### What is needed
Can you output the records below exactly as they are written?

[Collected data]

- - - -

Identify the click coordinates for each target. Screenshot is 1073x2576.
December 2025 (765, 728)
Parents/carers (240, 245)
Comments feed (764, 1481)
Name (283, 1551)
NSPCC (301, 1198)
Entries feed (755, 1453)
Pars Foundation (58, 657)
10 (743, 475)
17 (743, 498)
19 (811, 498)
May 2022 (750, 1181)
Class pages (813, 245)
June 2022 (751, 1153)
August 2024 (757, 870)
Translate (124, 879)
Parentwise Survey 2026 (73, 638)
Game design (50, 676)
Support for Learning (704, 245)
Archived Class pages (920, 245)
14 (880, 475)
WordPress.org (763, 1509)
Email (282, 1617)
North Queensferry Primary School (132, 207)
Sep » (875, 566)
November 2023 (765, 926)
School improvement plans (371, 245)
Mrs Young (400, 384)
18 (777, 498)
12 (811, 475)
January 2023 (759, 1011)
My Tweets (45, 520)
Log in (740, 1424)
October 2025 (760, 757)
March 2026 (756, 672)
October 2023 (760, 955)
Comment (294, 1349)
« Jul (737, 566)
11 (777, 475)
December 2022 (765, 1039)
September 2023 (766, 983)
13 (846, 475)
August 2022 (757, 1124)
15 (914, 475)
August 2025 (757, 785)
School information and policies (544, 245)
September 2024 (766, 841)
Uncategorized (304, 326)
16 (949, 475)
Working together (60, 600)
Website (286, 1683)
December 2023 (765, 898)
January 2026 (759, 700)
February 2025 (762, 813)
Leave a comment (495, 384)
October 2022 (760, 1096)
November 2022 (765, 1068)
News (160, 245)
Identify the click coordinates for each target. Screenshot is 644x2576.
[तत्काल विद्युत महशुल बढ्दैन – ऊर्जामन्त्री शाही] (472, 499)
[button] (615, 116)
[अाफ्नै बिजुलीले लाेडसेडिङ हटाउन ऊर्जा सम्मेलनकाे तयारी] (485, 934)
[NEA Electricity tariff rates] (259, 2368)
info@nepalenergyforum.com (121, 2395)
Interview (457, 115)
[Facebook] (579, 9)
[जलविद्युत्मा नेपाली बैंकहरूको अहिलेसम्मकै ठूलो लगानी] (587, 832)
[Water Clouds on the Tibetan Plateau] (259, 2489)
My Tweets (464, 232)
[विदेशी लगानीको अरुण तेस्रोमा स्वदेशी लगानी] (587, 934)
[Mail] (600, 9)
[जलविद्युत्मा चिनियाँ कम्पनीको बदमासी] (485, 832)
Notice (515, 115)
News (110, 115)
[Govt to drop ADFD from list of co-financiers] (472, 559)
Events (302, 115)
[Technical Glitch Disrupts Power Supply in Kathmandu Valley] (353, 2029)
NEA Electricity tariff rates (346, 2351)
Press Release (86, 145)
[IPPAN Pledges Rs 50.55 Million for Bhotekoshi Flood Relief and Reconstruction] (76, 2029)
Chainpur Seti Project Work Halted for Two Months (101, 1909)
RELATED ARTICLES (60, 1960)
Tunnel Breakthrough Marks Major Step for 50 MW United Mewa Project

- - - -

### Solution
Identify the click coordinates for each target. Screenshot is 1073x2576.
December 2025 (765, 728)
Parents/carers (240, 245)
Comments feed (764, 1481)
Name (283, 1551)
NSPCC (301, 1198)
Entries feed (755, 1453)
Pars Foundation (58, 657)
10 (743, 475)
17 (743, 498)
19 (811, 498)
May 2022 (750, 1181)
Class pages (813, 245)
June 2022 (751, 1153)
August 2024 (757, 870)
Translate (124, 879)
Parentwise Survey 2026 (73, 638)
Game design (50, 676)
Support for Learning (704, 245)
Archived Class pages (920, 245)
14 (880, 475)
WordPress.org (763, 1509)
Email (282, 1617)
North Queensferry Primary School (132, 207)
Sep » (875, 566)
November 2023 (765, 926)
School improvement plans (371, 245)
Mrs Young (400, 384)
18 (777, 498)
12 (811, 475)
January 2023 (759, 1011)
My Tweets (45, 520)
Log in (740, 1424)
October 2025 (760, 757)
March 2026 (756, 672)
October 2023 (760, 955)
Comment (294, 1349)
« Jul (737, 566)
11 (777, 475)
December 2022 (765, 1039)
September 2023 (766, 983)
13 (846, 475)
August 2022 (757, 1124)
15 (914, 475)
August 2025 (757, 785)
School information and policies (544, 245)
September 2024 (766, 841)
Uncategorized (304, 326)
16 (949, 475)
Working together (60, 600)
Website (286, 1683)
December 2023 (765, 898)
January 2026 (759, 700)
February 2025 (762, 813)
Leave a comment (495, 384)
October 2022 (760, 1096)
November 2022 (765, 1068)
News (160, 245)
Identify the click coordinates for each target. Screenshot is 644x2576.
[तत्काल विद्युत महशुल बढ्दैन – ऊर्जामन्त्री शाही] (472, 499)
[button] (615, 116)
[अाफ्नै बिजुलीले लाेडसेडिङ हटाउन ऊर्जा सम्मेलनकाे तयारी] (485, 934)
[NEA Electricity tariff rates] (259, 2368)
info@nepalenergyforum.com (121, 2395)
Interview (457, 115)
[Facebook] (579, 9)
[जलविद्युत्मा नेपाली बैंकहरूको अहिलेसम्मकै ठूलो लगानी] (587, 832)
[Water Clouds on the Tibetan Plateau] (259, 2489)
My Tweets (464, 232)
[विदेशी लगानीको अरुण तेस्रोमा स्वदेशी लगानी] (587, 934)
[Mail] (600, 9)
[जलविद्युत्मा चिनियाँ कम्पनीको बदमासी] (485, 832)
Notice (515, 115)
News (110, 115)
[Govt to drop ADFD from list of co-financiers] (472, 559)
Events (302, 115)
[Technical Glitch Disrupts Power Supply in Kathmandu Valley] (353, 2029)
NEA Electricity tariff rates (346, 2351)
Press Release (86, 145)
[IPPAN Pledges Rs 50.55 Million for Bhotekoshi Flood Relief and Reconstruction] (76, 2029)
Chainpur Seti Project Work Halted for Two Months (101, 1909)
RELATED ARTICLES (60, 1960)
Tunnel Breakthrough Marks Major Step for 50 MW United Mewa Project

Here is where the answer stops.